** begin RECORDED INFORMATION **

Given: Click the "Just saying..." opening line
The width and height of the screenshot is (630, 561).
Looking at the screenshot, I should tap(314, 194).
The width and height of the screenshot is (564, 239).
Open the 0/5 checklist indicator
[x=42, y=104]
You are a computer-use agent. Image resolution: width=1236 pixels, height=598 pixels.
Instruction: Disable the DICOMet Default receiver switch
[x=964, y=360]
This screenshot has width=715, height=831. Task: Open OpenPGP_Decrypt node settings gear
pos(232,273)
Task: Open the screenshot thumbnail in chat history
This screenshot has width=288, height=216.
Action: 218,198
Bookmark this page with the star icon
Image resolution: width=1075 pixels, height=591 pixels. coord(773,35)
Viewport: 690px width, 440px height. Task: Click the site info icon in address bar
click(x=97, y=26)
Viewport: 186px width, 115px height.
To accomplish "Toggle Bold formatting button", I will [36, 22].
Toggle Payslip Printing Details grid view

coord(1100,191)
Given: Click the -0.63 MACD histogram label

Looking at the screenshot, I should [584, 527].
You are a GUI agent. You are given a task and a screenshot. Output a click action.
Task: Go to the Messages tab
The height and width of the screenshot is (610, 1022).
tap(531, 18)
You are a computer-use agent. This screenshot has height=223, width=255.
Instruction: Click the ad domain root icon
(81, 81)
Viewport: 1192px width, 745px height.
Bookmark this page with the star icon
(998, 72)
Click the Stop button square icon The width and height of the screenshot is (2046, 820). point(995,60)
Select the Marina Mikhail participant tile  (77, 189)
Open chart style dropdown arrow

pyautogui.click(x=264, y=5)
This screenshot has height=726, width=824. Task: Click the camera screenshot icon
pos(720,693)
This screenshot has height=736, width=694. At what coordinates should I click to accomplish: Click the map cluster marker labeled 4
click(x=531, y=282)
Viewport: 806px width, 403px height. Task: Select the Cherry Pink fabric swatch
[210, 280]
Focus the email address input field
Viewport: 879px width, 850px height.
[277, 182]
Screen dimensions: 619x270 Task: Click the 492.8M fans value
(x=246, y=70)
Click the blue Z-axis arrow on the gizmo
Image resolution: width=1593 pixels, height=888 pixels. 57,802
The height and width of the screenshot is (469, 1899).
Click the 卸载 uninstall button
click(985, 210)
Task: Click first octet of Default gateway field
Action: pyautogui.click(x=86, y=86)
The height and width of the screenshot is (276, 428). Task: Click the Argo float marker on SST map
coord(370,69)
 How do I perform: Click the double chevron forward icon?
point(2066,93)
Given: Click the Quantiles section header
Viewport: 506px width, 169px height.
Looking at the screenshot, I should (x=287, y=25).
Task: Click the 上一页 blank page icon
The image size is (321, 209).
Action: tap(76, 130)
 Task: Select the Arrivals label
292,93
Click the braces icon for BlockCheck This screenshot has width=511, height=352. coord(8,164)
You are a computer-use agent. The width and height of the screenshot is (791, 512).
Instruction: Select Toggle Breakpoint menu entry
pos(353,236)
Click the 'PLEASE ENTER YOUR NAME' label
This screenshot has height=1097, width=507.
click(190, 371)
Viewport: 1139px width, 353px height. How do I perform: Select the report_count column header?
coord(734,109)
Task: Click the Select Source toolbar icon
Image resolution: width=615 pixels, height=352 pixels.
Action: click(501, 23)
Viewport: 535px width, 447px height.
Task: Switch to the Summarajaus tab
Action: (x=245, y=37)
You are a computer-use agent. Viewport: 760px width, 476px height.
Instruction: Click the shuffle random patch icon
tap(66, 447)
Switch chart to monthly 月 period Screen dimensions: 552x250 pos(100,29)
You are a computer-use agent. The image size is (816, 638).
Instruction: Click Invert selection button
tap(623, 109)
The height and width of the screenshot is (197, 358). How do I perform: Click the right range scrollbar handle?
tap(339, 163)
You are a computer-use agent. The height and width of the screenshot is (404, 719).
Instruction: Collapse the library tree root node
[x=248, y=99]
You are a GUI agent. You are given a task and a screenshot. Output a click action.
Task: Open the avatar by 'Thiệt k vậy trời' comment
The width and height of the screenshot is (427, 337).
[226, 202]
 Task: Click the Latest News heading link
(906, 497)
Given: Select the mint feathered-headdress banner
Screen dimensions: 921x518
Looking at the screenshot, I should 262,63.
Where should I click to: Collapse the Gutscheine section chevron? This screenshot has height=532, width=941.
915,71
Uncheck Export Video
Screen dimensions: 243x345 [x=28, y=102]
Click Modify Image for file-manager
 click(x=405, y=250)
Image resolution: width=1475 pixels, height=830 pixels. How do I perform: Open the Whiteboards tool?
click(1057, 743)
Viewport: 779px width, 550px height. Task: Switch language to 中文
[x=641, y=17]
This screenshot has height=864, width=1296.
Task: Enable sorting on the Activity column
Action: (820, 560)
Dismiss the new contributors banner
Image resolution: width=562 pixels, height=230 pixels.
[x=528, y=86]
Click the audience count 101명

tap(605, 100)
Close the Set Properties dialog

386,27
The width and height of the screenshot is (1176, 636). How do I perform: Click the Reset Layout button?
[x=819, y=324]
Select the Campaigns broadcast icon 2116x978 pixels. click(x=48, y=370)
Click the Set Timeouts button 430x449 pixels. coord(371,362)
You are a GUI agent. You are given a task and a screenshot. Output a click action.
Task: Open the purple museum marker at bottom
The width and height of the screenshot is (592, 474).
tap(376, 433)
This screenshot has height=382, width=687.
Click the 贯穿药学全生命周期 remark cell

** end RECORDED INFORMATION **

Please format all the lines above as a JSON list of strings, one string per line, and leave out the blank lines.

[
  "Given: Click the \"Just saying...\" opening line",
  "The width and height of the screenshot is (630, 561).",
  "Looking at the screenshot, I should tap(314, 194).",
  "The width and height of the screenshot is (564, 239).",
  "Open the 0/5 checklist indicator",
  "[x=42, y=104]",
  "You are a computer-use agent. Image resolution: width=1236 pixels, height=598 pixels.",
  "Instruction: Disable the DICOMet Default receiver switch",
  "[x=964, y=360]",
  "This screenshot has width=715, height=831. Task: Open OpenPGP_Decrypt node settings gear",
  "pos(232,273)",
  "Task: Open the screenshot thumbnail in chat history",
  "This screenshot has width=288, height=216.",
  "Action: 218,198",
  "Bookmark this page with the star icon",
  "Image resolution: width=1075 pixels, height=591 pixels. coord(773,35)",
  "Viewport: 690px width, 440px height. Task: Click the site info icon in address bar",
  "click(x=97, y=26)",
  "Viewport: 186px width, 115px height.",
  "To accomplish \"Toggle Bold formatting button\", I will [36, 22].",
  "Toggle Payslip Printing Details grid view",
  "coord(1100,191)",
  "Given: Click the -0.63 MACD histogram label",
  "Looking at the screenshot, I should [584, 527].",
  "You are a GUI agent. You are given a task and a screenshot. Output a click action.",
  "Task: Go to the Messages tab",
  "The height and width of the screenshot is (610, 1022).",
  "tap(531, 18)",
  "You are a computer-use agent. This screenshot has height=223, width=255.",
  "Instruction: Click the ad domain root icon",
  "(81, 81)",
  "Viewport: 1192px width, 745px height.",
  "Bookmark this page with the star icon",
  "(998, 72)",
  "Click the Stop button square icon The width and height of the screenshot is (2046, 820). point(995,60)",
  "Select the Marina Mikhail participant tile  (77, 189)",
  "Open chart style dropdown arrow",
  "pyautogui.click(x=264, y=5)",
  "This screenshot has height=726, width=824. Task: Click the camera screenshot icon",
  "pos(720,693)",
  "This screenshot has height=736, width=694. At what coordinates should I click to accomplish: Click the map cluster marker labeled 4",
  "click(x=531, y=282)",
  "Viewport: 806px width, 403px height. Task: Select the Cherry Pink fabric swatch",
  "[210, 280]",
  "Focus the email address input field",
  "Viewport: 879px width, 850px height.",
  "[277, 182]",
  "Screen dimensions: 619x270 Task: Click the 492.8M fans value",
  "(x=246, y=70)",
  "Click the blue Z-axis arrow on the gizmo",
  "Image resolution: width=1593 pixels, height=888 pixels. 57,802",
  "The height and width of the screenshot is (469, 1899).",
  "Click the 卸载 uninstall button",
  "click(985, 210)",
  "Task: Click first octet of Default gateway field",
  "Action: pyautogui.click(x=86, y=86)",
  "The height and width of the screenshot is (276, 428). Task: Click the Argo float marker on SST map",
  "coord(370,69)",
  " How do I perform: Click the double chevron forward icon?",
  "point(2066,93)",
  "Given: Click the Quantiles section header",
  "Viewport: 506px width, 169px height.",
  "Looking at the screenshot, I should (x=287, y=25).",
  "Task: Click the 上一页 blank page icon",
  "The image size is (321, 209).",
  "Action: tap(76, 130)",
  " Task: Select the Arrivals label",
  "292,93",
  "Click the braces icon for BlockCheck This screenshot has width=511, height=352. coord(8,164)",
  "You are a computer-use agent. The width and height of the screenshot is (791, 512).",
  "Instruction: Select Toggle Breakpoint menu entry",
  "pos(353,236)",
  "Click the 'PLEASE ENTER YOUR NAME' label",
  "This screenshot has height=1097, width=507.",
  "click(190, 371)",
  "Viewport: 1139px width, 353px height. How do I perform: Select the report_count column header?",
  "coord(734,109)",
  "Task: Click the Select Source toolbar icon",
  "Image resolution: width=615 pixels, height=352 pixels.",
  "Action: click(501, 23)",
  "Viewport: 535px width, 447px height.",
  "Task: Switch to the Summarajaus tab",
  "Action: (x=245, y=37)",
  "You are a computer-use agent. Viewport: 760px width, 476px height.",
  "Instruction: Click the shuffle random patch icon",
  "tap(66, 447)",
  "Switch chart to monthly 月 period Screen dimensions: 552x250 pos(100,29)",
  "You are a computer-use agent. The image size is (816, 638).",
  "Instruction: Click Invert selection button",
  "tap(623, 109)",
  "The height and width of the screenshot is (197, 358). How do I perform: Click the right range scrollbar handle?",
  "tap(339, 163)",
  "You are a computer-use agent. The height and width of the screenshot is (404, 719).",
  "Instruction: Collapse the library tree root node",
  "[x=248, y=99]",
  "You are a GUI agent. You are given a task and a screenshot. Output a click action.",
  "Task: Open the avatar by 'Thiệt k vậy trời' comment",
  "The width and height of the screenshot is (427, 337).",
  "[226, 202]",
  " Task: Click the Latest News heading link",
  "(906, 497)",
  "Given: Select the mint feathered-headdress banner",
  "Screen dimensions: 921x518",
  "Looking at the screenshot, I should 262,63.",
  "Where should I click to: Collapse the Gutscheine section chevron? This screenshot has height=532, width=941.",
  "915,71",
  "Uncheck Export Video",
  "Screen dimensions: 243x345 [x=28, y=102]",
  "Click Modify Image for file-manager",
  " click(x=405, y=250)",
  "Image resolution: width=1475 pixels, height=830 pixels. How do I perform: Open the Whiteboards tool?",
  "click(1057, 743)",
  "Viewport: 779px width, 550px height. Task: Switch language to 中文",
  "[x=641, y=17]",
  "This screenshot has height=864, width=1296.",
  "Task: Enable sorting on the Activity column",
  "Action: (820, 560)",
  "Dismiss the new contributors banner",
  "Image resolution: width=562 pixels, height=230 pixels.",
  "[x=528, y=86]",
  "Click the audience count 101명",
  "tap(605, 100)",
  "Close the Set Properties dialog",
  "386,27",
  "The width and height of the screenshot is (1176, 636). How do I perform: Click the Reset Layout button?",
  "[x=819, y=324]",
  "Select the Campaigns broadcast icon 2116x978 pixels. click(x=48, y=370)",
  "Click the Set Timeouts button 430x449 pixels. coord(371,362)",
  "You are a GUI agent. You are given a task and a screenshot. Output a click action.",
  "Task: Open the purple museum marker at bottom",
  "The width and height of the screenshot is (592, 474).",
  "tap(376, 433)",
  "This screenshot has height=382, width=687.",
  "Click the 贯穿药学全生命周期 remark cell"
]